§ Exercise goal
Count the lines in the items below that contain the word "width". Reply with the number alone.

╭─ Data excerpts

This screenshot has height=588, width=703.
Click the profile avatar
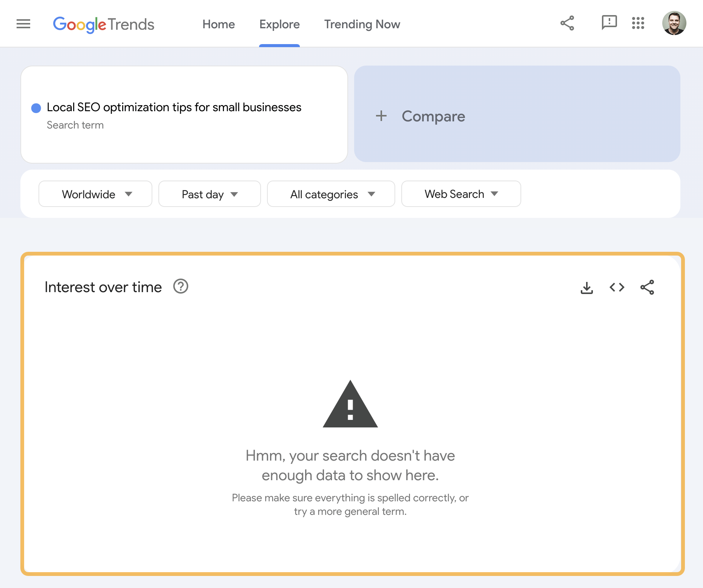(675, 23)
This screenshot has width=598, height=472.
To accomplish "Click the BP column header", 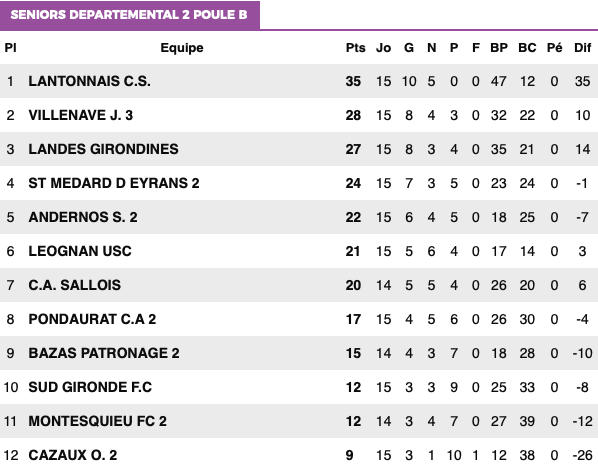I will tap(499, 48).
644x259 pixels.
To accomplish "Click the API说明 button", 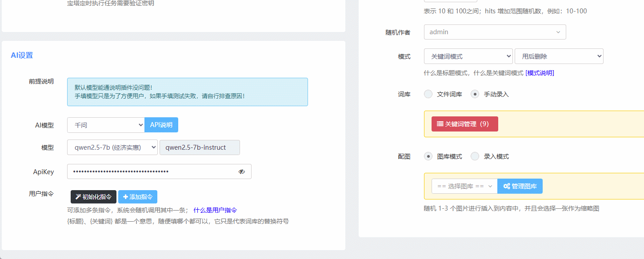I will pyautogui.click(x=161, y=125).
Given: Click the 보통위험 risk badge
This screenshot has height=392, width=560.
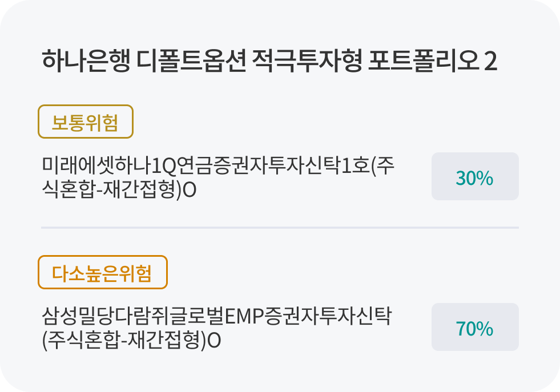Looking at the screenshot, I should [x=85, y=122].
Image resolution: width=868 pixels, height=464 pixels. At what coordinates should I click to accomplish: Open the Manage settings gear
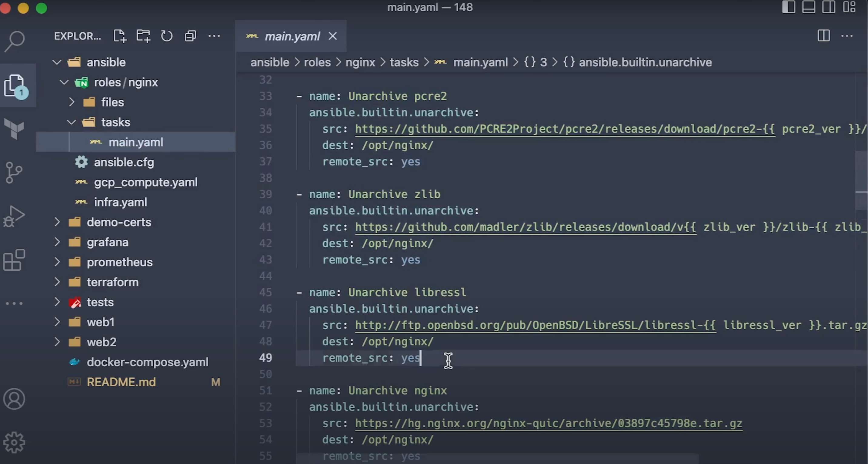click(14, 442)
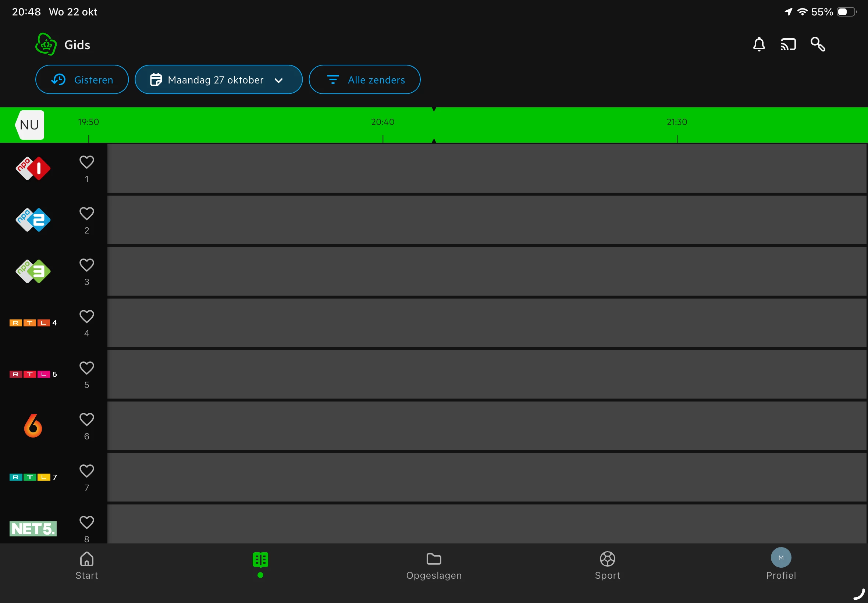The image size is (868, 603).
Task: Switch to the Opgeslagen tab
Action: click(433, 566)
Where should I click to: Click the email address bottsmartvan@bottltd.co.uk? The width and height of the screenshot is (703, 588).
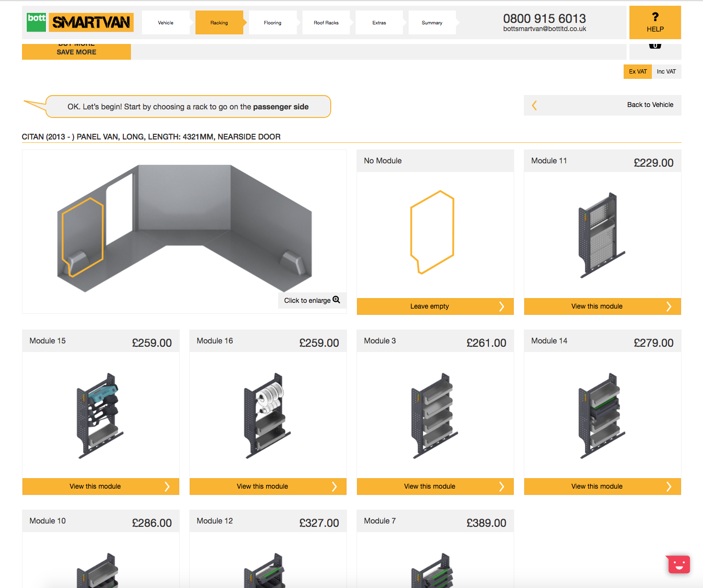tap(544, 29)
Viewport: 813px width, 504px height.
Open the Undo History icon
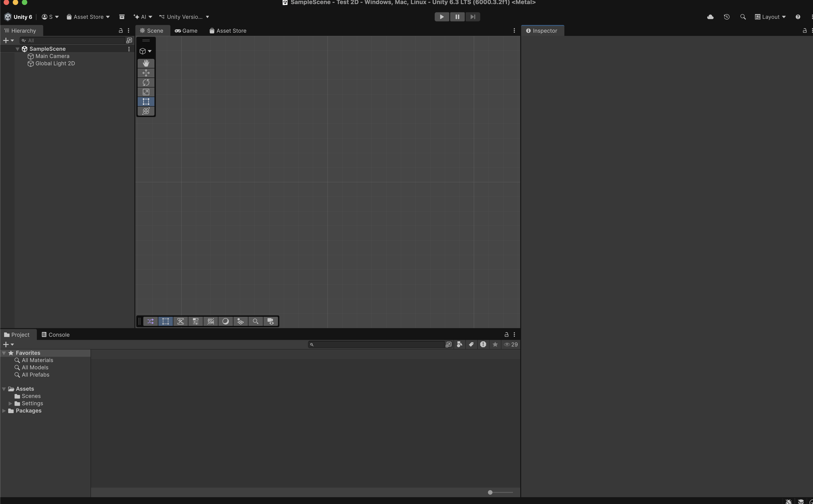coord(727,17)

╰─
╭─ Data excerpts

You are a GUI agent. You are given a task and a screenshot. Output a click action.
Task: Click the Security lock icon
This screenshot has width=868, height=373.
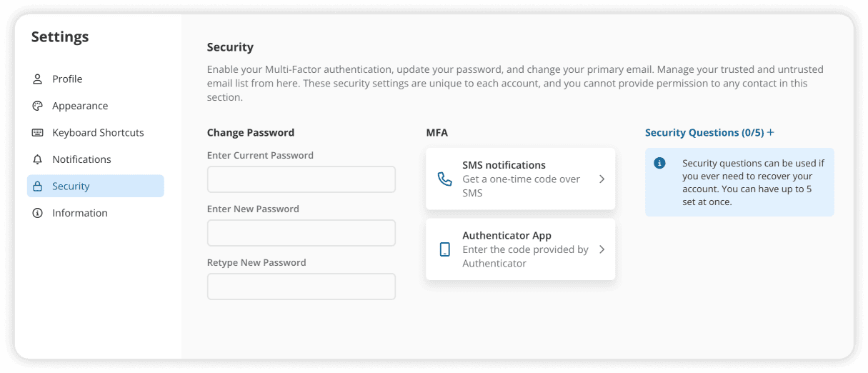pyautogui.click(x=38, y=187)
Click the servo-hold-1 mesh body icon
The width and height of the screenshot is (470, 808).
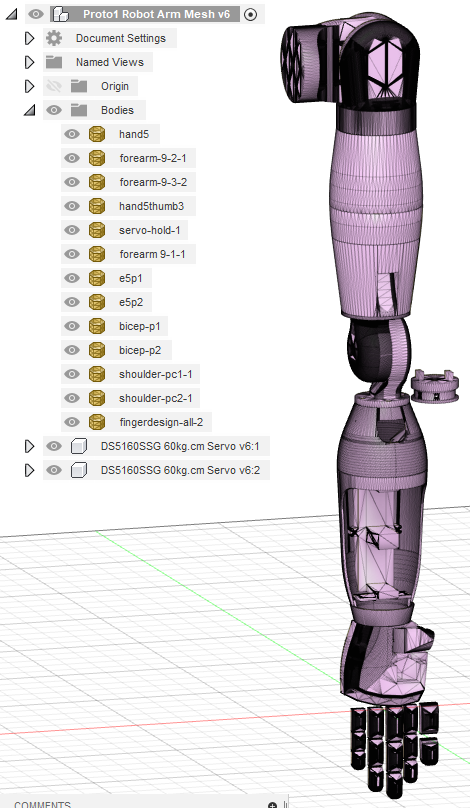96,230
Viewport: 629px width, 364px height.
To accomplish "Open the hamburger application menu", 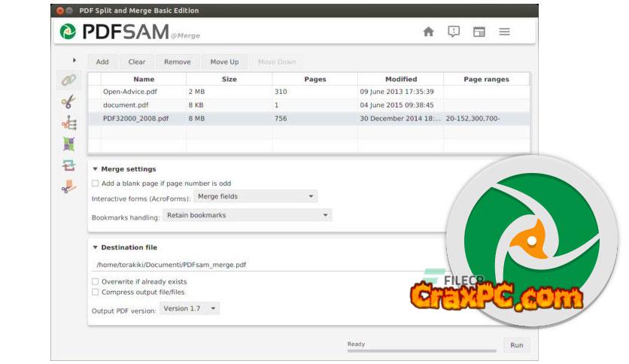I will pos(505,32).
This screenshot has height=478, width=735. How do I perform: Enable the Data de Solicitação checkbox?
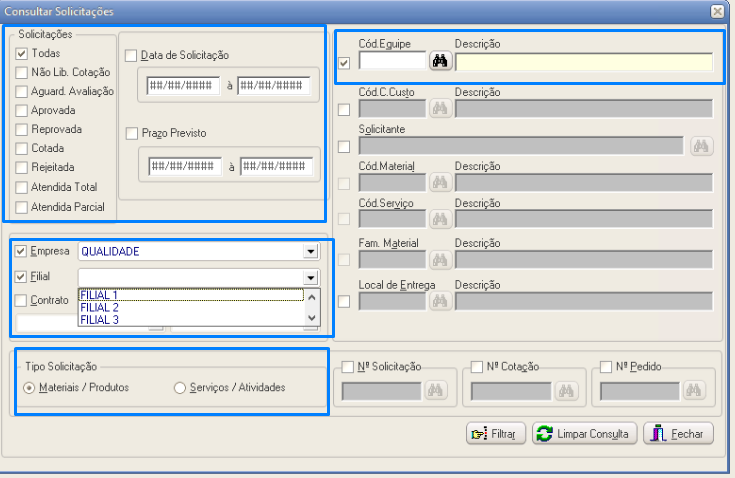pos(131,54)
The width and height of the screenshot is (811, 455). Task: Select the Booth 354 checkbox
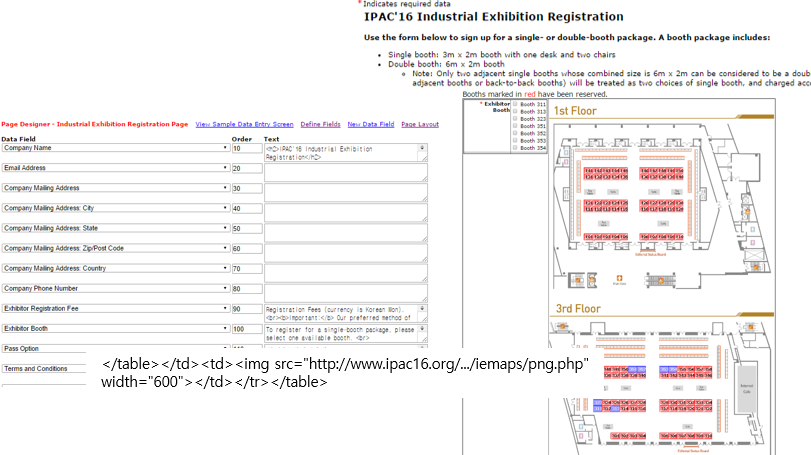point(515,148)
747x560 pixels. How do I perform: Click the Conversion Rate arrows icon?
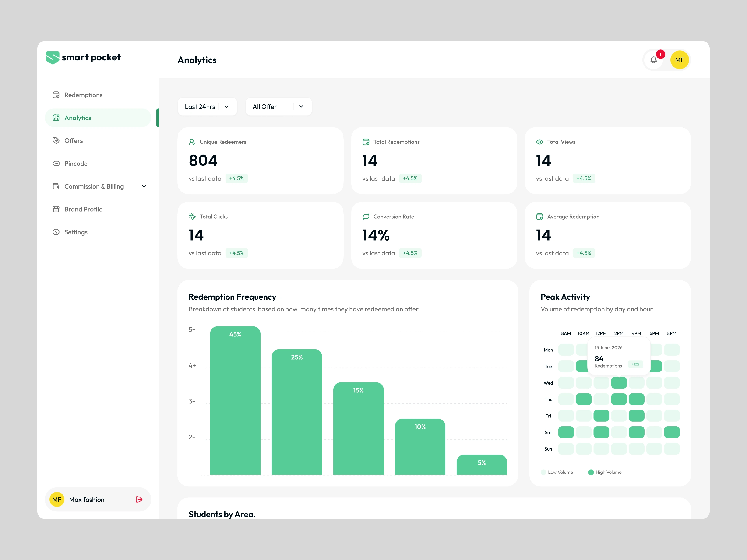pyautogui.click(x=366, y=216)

╰─

§ Reply to the exercise
11